Stored data entries
______

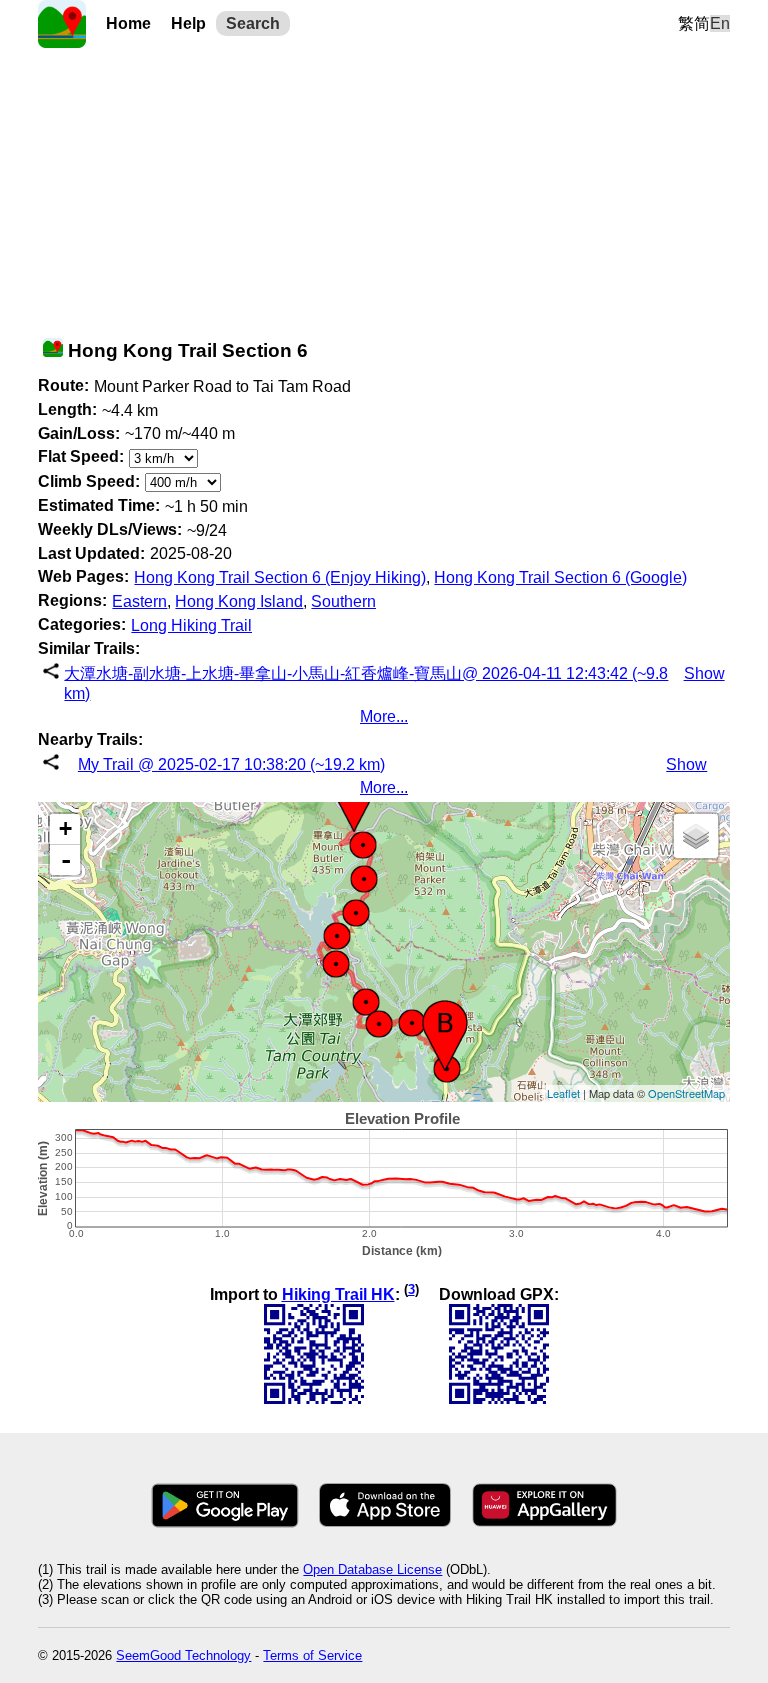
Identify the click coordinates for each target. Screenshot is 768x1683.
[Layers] (696, 836)
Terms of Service (312, 1655)
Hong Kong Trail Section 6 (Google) (560, 577)
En (720, 23)
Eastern (139, 601)
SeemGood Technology (183, 1655)
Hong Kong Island (239, 601)
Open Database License (372, 1569)
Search (253, 23)
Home (128, 23)
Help (188, 23)
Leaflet (563, 1093)
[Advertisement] (383, 188)
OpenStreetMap (686, 1093)
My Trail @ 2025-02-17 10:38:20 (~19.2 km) (231, 764)
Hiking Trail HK (338, 1294)
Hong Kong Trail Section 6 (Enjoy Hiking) (280, 577)
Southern (343, 601)
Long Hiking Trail (191, 625)
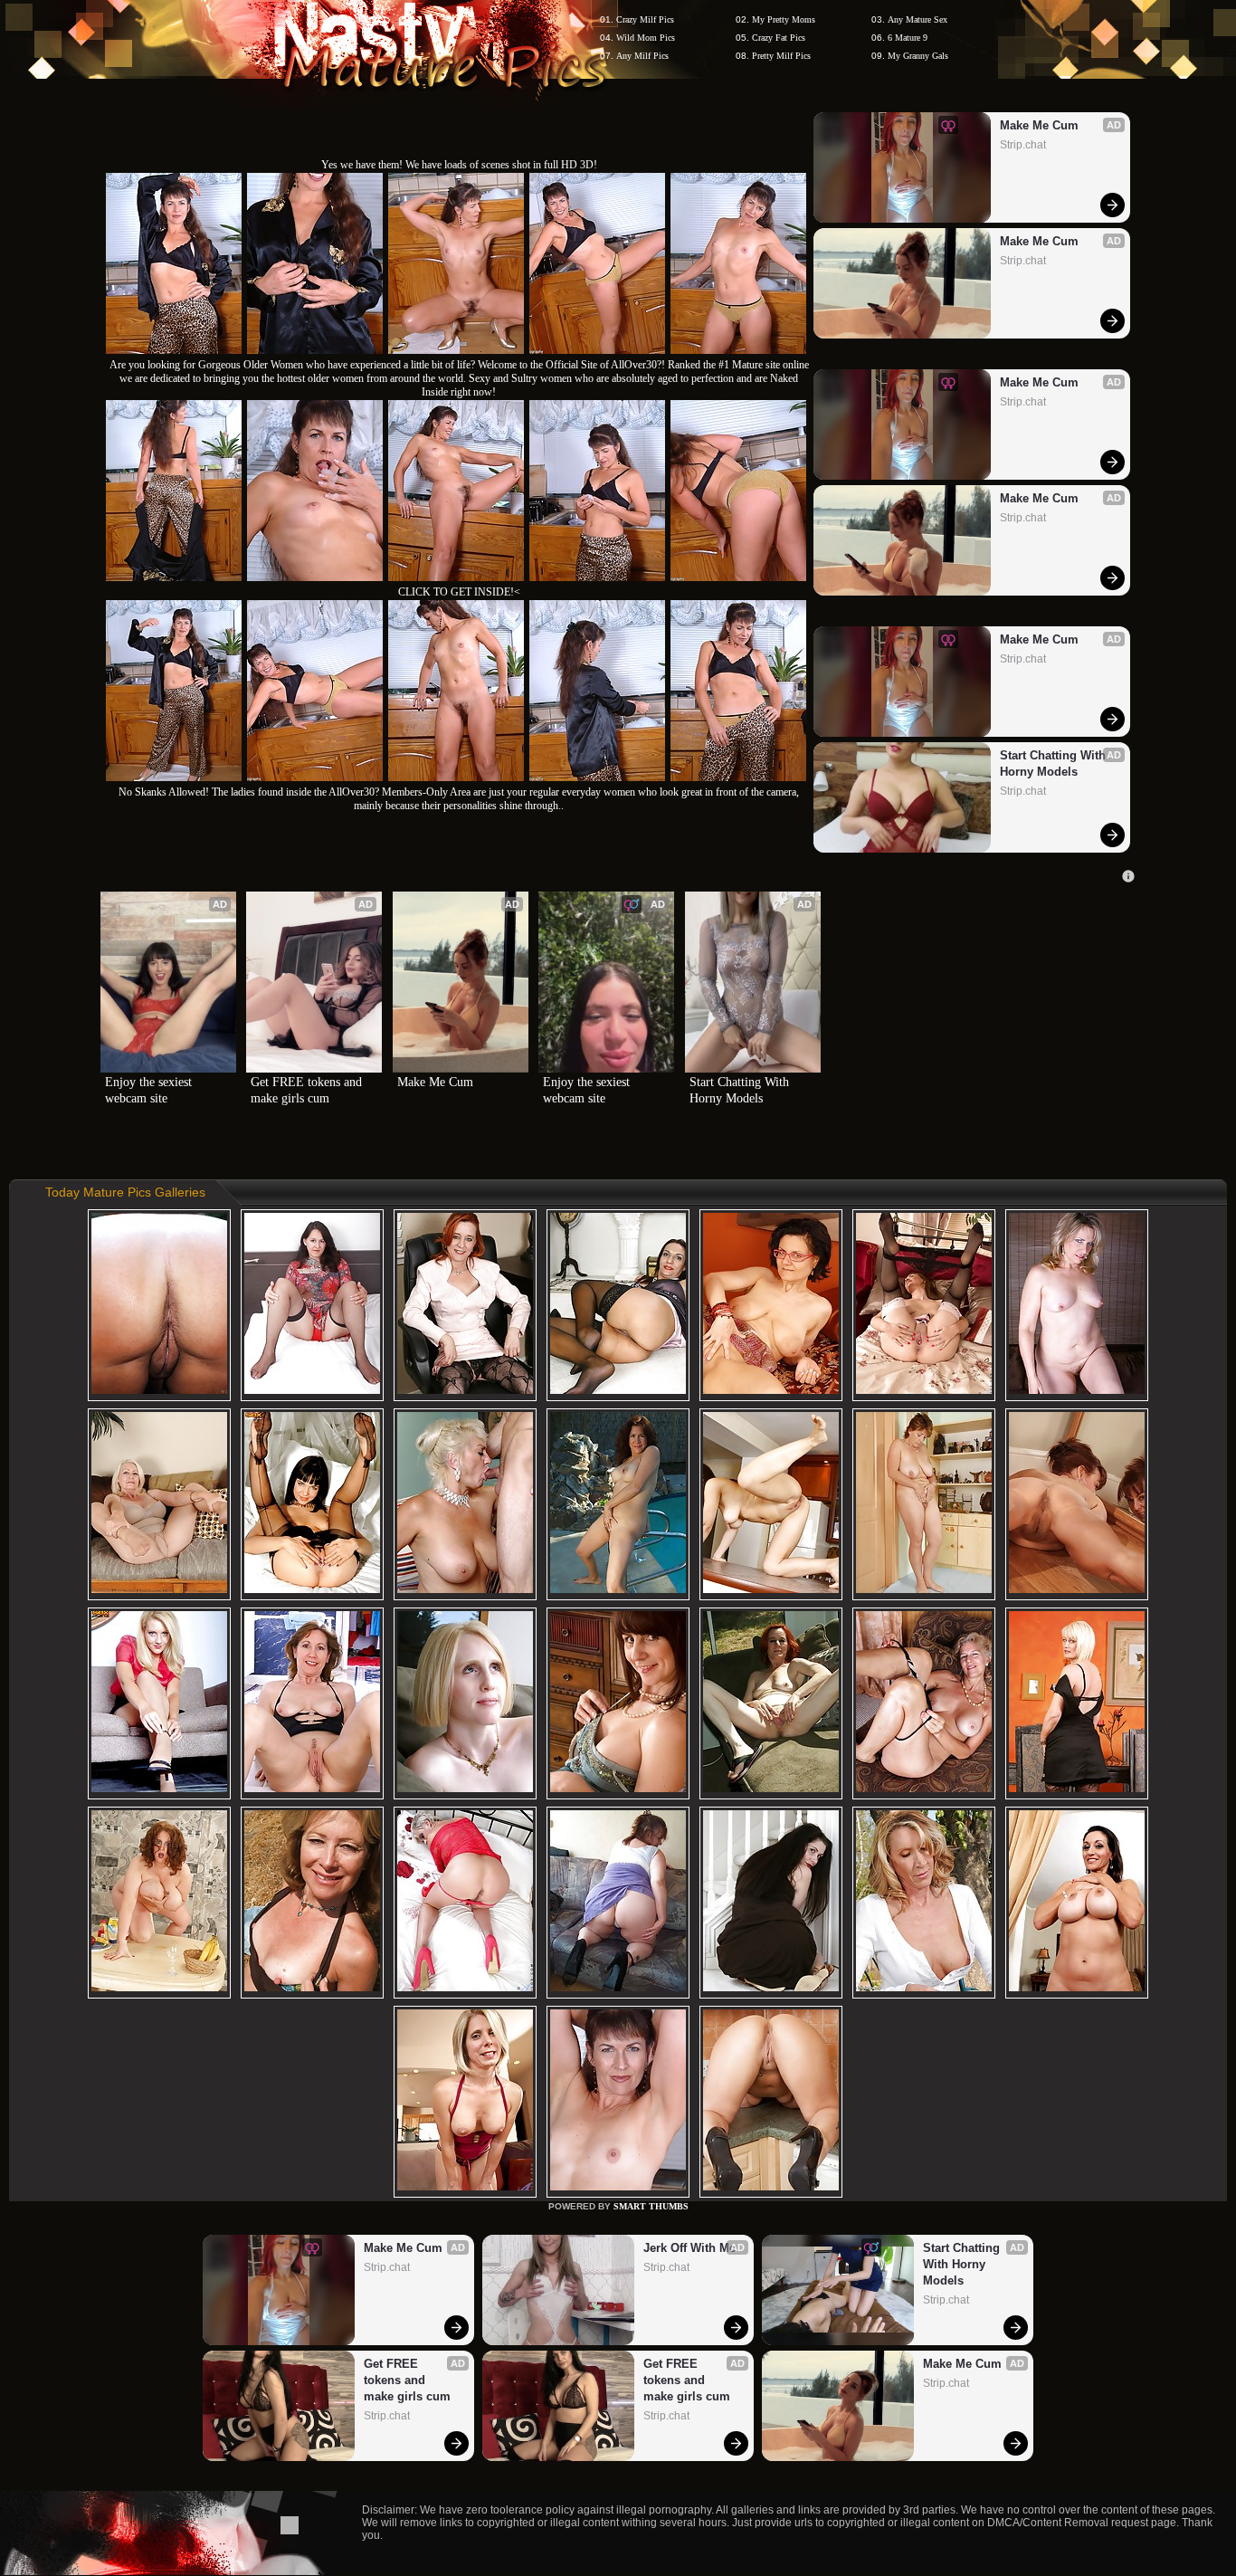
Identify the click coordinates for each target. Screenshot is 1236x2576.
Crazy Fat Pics (778, 38)
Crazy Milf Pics (645, 19)
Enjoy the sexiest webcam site (150, 1090)
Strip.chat (1023, 144)
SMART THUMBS (651, 2206)
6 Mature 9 (907, 38)
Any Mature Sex (917, 19)
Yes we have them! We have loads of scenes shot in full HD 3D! (459, 164)
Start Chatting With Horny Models (1054, 763)
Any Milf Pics (642, 56)
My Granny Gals (918, 56)
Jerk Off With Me (689, 2248)
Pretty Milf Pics (781, 56)
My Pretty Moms (783, 19)
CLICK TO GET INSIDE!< (459, 592)
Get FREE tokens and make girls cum (308, 1090)
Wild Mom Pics (645, 38)
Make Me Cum (1039, 125)
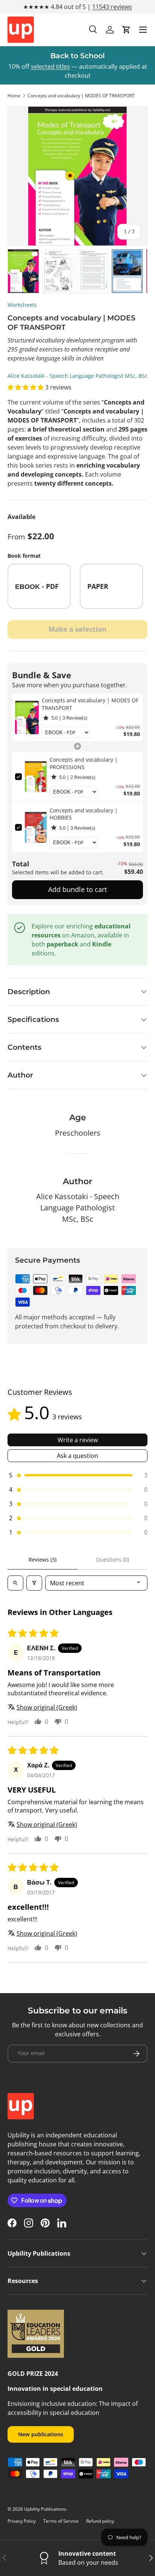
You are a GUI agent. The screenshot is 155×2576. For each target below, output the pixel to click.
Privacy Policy (22, 2521)
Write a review (78, 1440)
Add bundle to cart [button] (77, 889)
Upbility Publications (45, 2509)
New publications (40, 2434)
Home (14, 95)
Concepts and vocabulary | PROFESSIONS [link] (84, 763)
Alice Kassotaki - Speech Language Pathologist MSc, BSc (77, 375)
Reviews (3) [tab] (42, 1559)
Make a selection (77, 629)
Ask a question (77, 1456)
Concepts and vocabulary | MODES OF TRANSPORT (81, 95)
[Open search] (15, 1583)
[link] (27, 717)
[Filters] (34, 1583)
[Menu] (143, 29)
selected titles (50, 66)
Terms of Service (61, 2521)
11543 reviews (112, 7)
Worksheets (22, 304)
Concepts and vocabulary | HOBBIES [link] (84, 814)
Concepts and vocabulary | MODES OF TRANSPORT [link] (90, 704)
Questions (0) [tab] (112, 1559)
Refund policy (100, 2521)
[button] (126, 29)
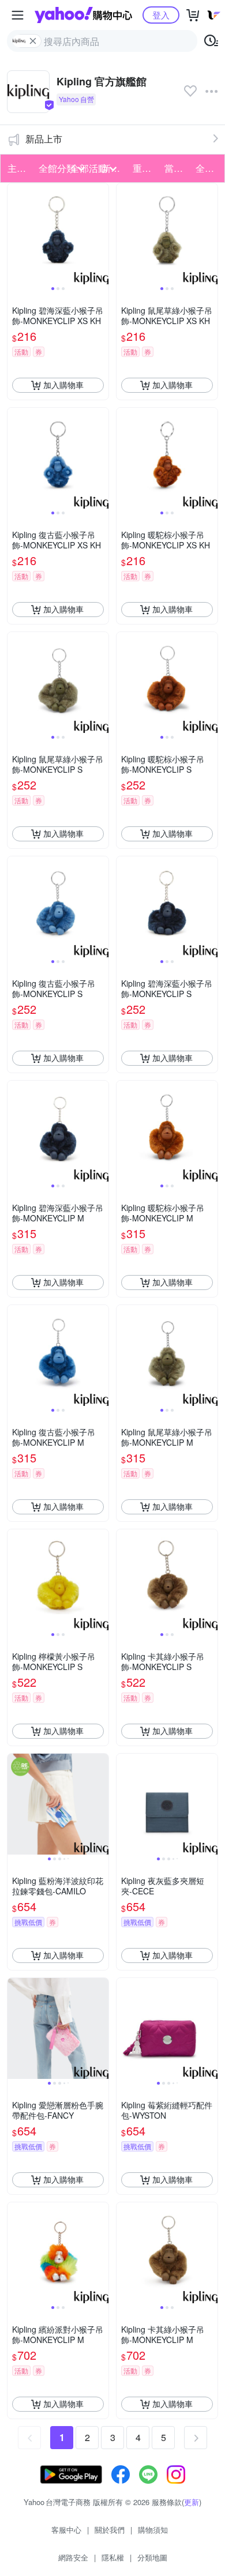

______

• [What the exercise asks]: Among the lines above, find those with the string "link" and copy them.

• [Task output]:
Concepts and vocabulary | PROFESSIONS [link] (84, 763)
[link] (27, 717)
Concepts and vocabulary | HOBBIES [link] (84, 814)
Concepts and vocabulary | MODES OF TRANSPORT [link] (90, 704)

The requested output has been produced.